Program POINT.C, POINT.CPP, POINT.PAS

A compass is usually thought of as having 4 primary points at North, East, South, and West. These directions correspond to points on a circle, with North at 0 degrees, East at 90 degrees, South at 180 degrees, and West at 270 degrees. There can be many points between the primary points. For example, the point North-East is halfway between North and East, at 45 degrees and East-North-East is halfway between East and North-East at 67.5 degrees.

This plan has been determined to be too restrictive for space travel, so you have been asked to create a more general compass, with anywhere from 3 to 26 primary points.

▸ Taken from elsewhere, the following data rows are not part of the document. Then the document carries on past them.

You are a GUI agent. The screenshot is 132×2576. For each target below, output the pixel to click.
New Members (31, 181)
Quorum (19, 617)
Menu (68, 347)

For example, if a compass were to have 5 points, for simplicity sake, name them with the first five letters of the alphabet as below:

The point A is oriented with 0 degrees. This means B is at 72 degrees, C is at 144 degrees, D is at 216 degrees, and E is at 288 degrees. At 36 degrees, halfway between A and B, is the compass point AB. At 18 degrees, halfway between A and AB is the compass point AAB. At 54 degrees, halfway between AB and B is the point BAB.

To name compass points, follow the example in the chart below for a compass with 4 points and the rules below:

-The major compass points are called 1-points. The name of a 1-point is a single alphabetic character, where the first 1-point is 'A' (at 0 degrees) and others are B, C, ... in clockwise order.
· 2-points are halfway between two one points. The name of the 2-point between two contiguous 1?points, P an Q (specified in clockwise order,) is PQ.

Your program must take a number of compass points and a group of compass points for each and return the degree measure of the compass point. For example, for the example above, a 5 pointed compass would place BAB at 54 degrees and CD at 180 degrees.